Given text:
__________________________________________________

Tuesday, December 29, 2009

wonder why

just the other day, i was sittin by the phone waitin for you to call ...
right then, i realized; never deserved for you to use my love & put it on hold ..
never ever thought i'd ever give you up; but i, gotta break the habit, cuz i've had enough..
you know that you did wrong, dont you try to play it off; i'll be gone..
only thing i need to know is: why...?

i wonder why: you never had my back,
& you tried hard to act like you never lied..
when i called you a thousand times, boy you aint right..
& so its time.. that i make a sudden change..
you can wonder why: why the pillow is cold on the other side at night.

i've come to far by now; i dont regret you, but im glad i finally found my way..
now that time has passed, boy, you can see your mistakes..
wish it didnt take for you to lose me to change..
everything is how its supposed to be, they say that time heals everything..
we'll see...

if you ever need a friend in the future, i'll do my best to be there, i wont hurt ya..
just leave the past where it belongs,
& i forgive you, even though you did me wrong ..

Tuesday, December 22, 2009

Reminder .

Things to Remember :

remember that today, you feel like crying.
remember that today, you're unbelievably hurt.

__________________________________________________

Stored data:
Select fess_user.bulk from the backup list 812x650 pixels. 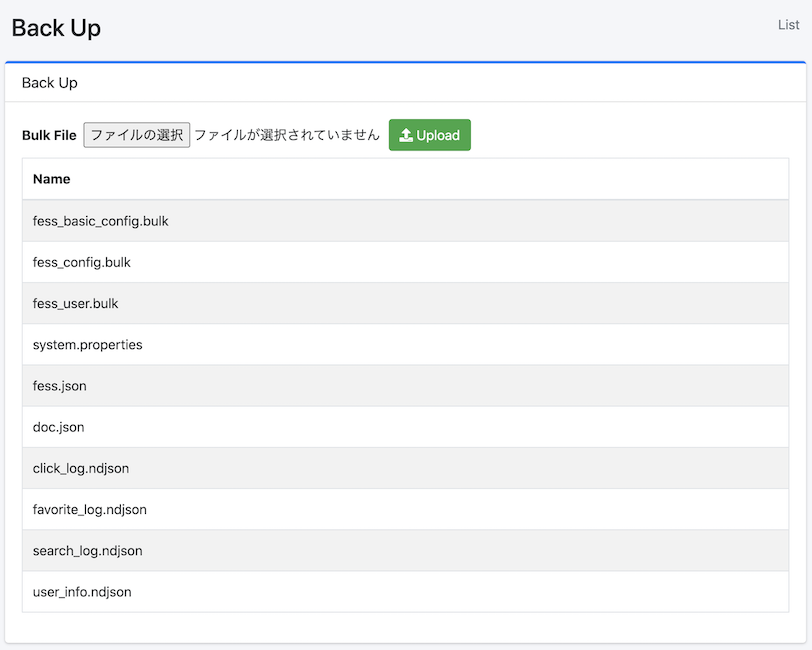(75, 303)
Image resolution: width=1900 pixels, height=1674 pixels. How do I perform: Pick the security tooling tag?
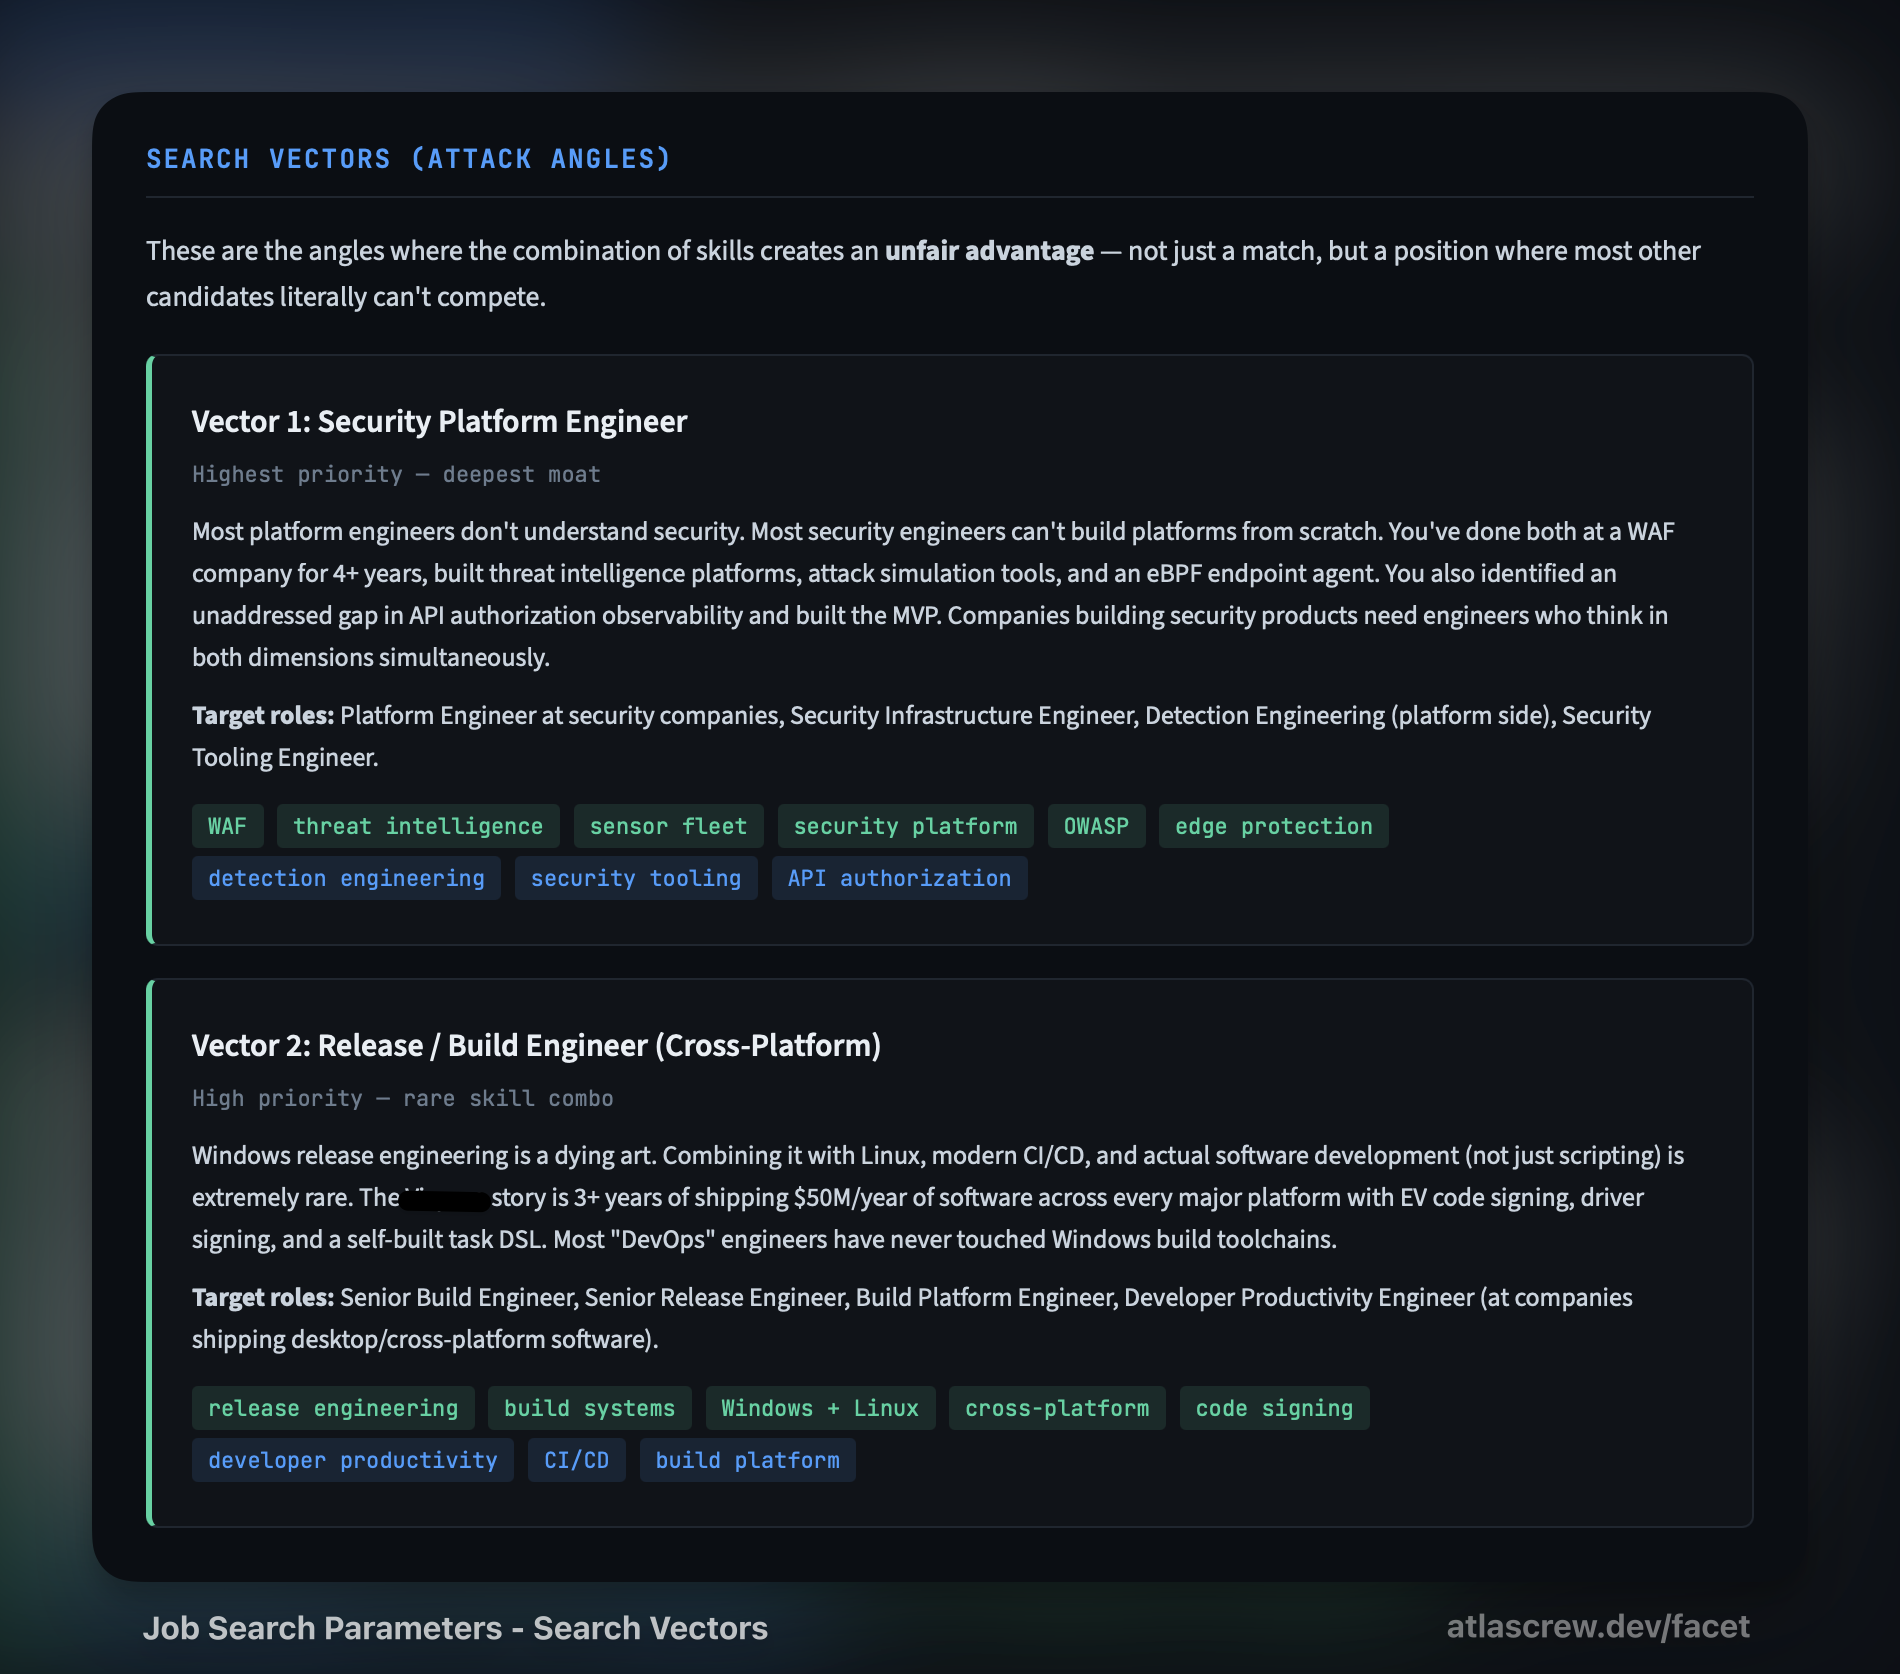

__________________________________________________

According to the blog post, why must the writer "break the habit"? Answer in one to three sentences.

Task output: The writer has had enough. While waiting by the phone for a call, they realized they never deserved to have their love used and put on hold.